Start Input data
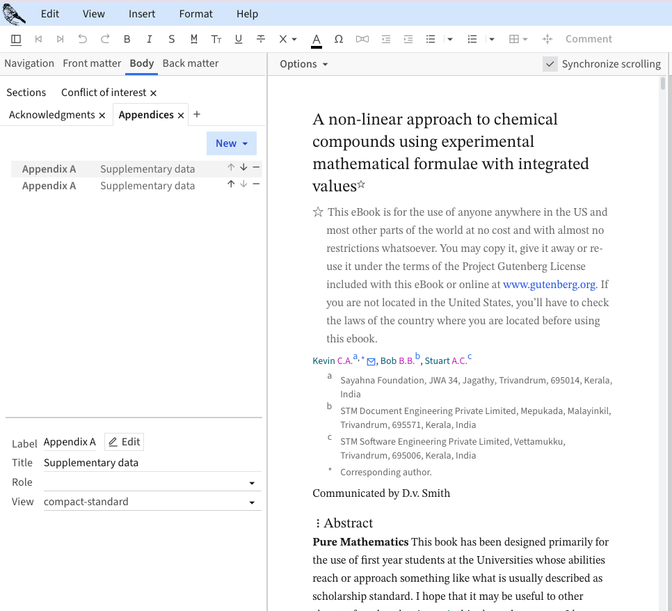Insert a bulleted list
This screenshot has width=672, height=611.
tap(431, 39)
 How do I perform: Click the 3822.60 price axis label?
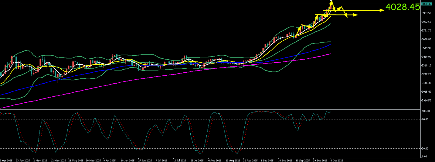coord(427,22)
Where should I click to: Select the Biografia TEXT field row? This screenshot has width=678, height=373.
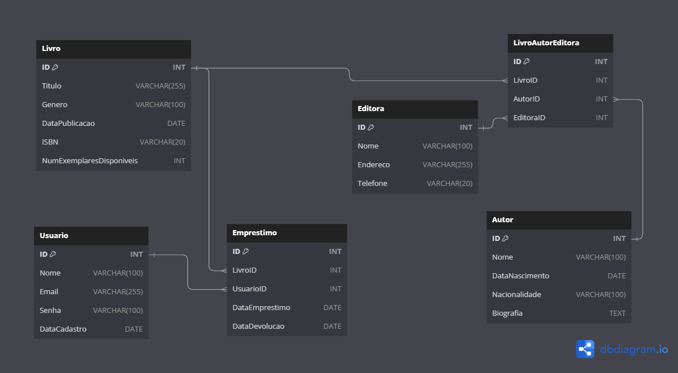click(559, 313)
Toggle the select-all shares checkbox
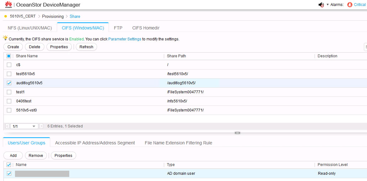Viewport: 367px width, 181px height. (x=8, y=56)
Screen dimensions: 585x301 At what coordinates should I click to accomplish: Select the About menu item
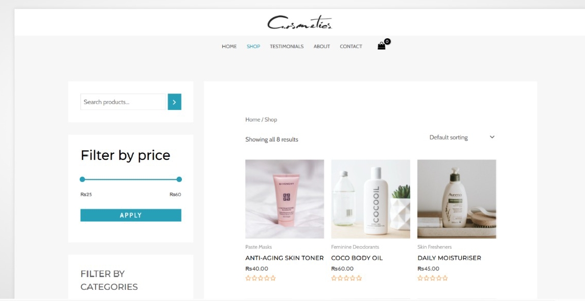click(321, 47)
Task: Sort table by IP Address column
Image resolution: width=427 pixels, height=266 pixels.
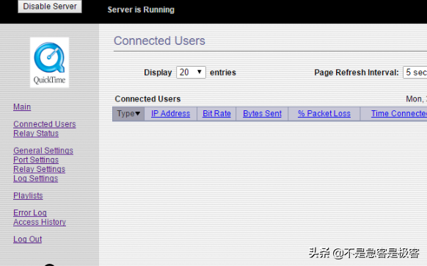Action: coord(170,113)
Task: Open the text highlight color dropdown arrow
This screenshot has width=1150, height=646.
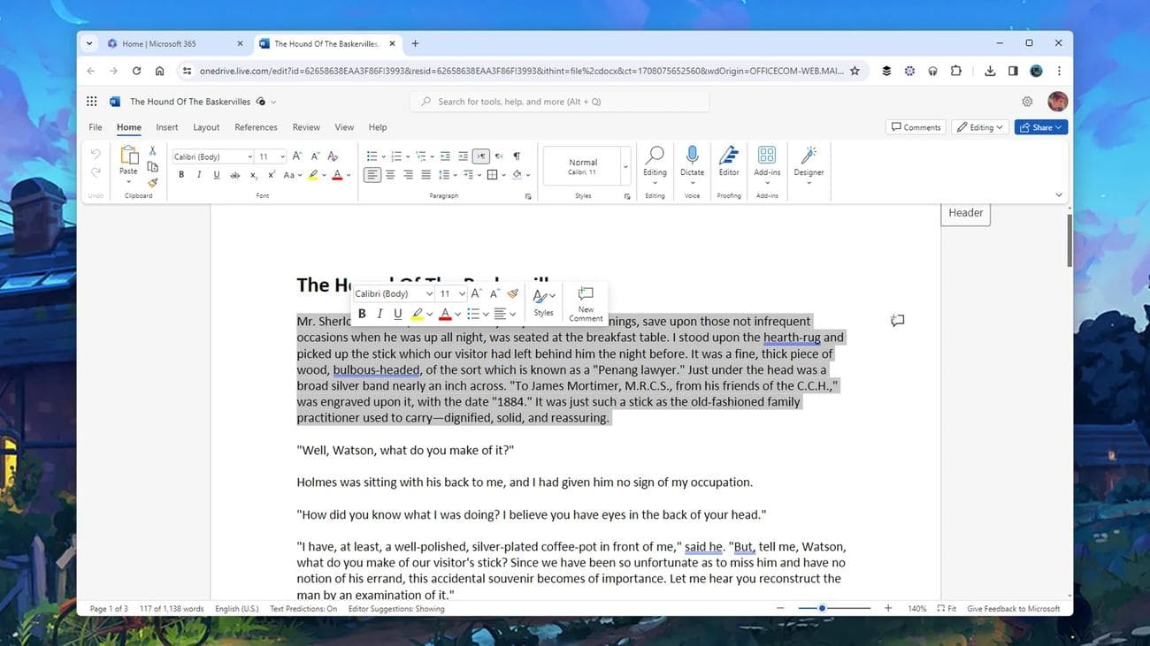Action: click(x=324, y=174)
End Input data
[Task goal]
Rewrite all of the material with "Task" changed to "Instruction" and everything else unchanged. Leave out the pictures.

[Result for this task]
Insert a bulleted list
This screenshot has width=672, height=611.
tap(431, 39)
 How do I perform: Click the 3822.60 price axis label?
coord(427,22)
Where should I click to: Select the Biografia TEXT field row? This screenshot has width=678, height=373.
click(559, 313)
Toggle the select-all shares checkbox
Viewport: 367px width, 181px height. (x=8, y=56)
Screen dimensions: 585x301 At what coordinates should I click to accomplish: Select the About menu item
click(321, 47)
Instruction: Sort table by IP Address column
Image resolution: width=427 pixels, height=266 pixels.
Action: coord(170,113)
Instruction: Open the text highlight color dropdown arrow
This screenshot has width=1150, height=646.
Action: click(x=324, y=174)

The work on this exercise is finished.